By the late 6th century, Kindite power throughout central Arabia was fraying. The wars between al-Harith's sons had weakened them in Najd. In the neighboring Yamama, the al-Jawn became involved in a war between constituents of the Ma'add, leading to their defeat at the battle of Shi'b Jabala in Najd, dated variously by modern historians to circa 550, 570 or 580. Their loss there and in a subsequent battle contributed to the Kinda's abandonment of the Yamama and return to their Hadhramawt ancestral homeland. The Kindite migration back to Hadhramawt included some 30,000 members of the tribe departing their settlements of Ghamr Dhi Kinda in Najd and Hajar and al-Mushaqqar in the Yamama.
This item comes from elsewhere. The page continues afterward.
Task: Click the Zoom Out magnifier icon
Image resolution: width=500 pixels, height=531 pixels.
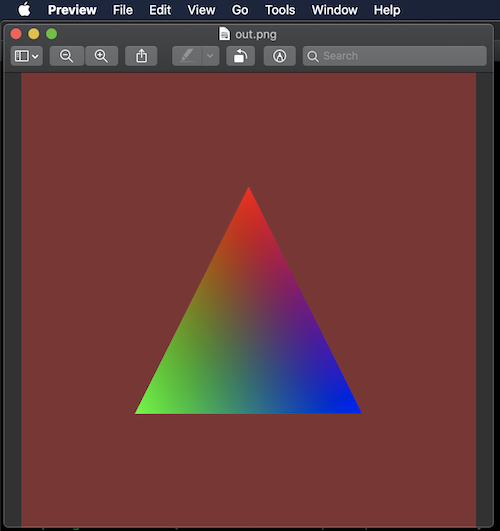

===State of affairs in the late 6th–early 7th centuries===
In Yemen and the Hadhramawt, Kindite territories were divided between different branches of the tribe. On the eve of Islam in the 620s–630s, the medieval Islamic sources mention that the fortress of al-Nujayr was controlled by the house of Ma'dikarib, a leading family of the Banu Harith al-Asghar, itself belonging to the Amr branch of the Banu Mu'awiya. Another fort, Tarim, was controlled by a descendant of the Banu Akil al-Murar, Abu al-Khayr Amr. While the leading Kindite families in the Hadhramawt may have been referred to as 'kings' in the literary sources, their domain was usually restricted to a particular wadi (seasonal stream or river valley).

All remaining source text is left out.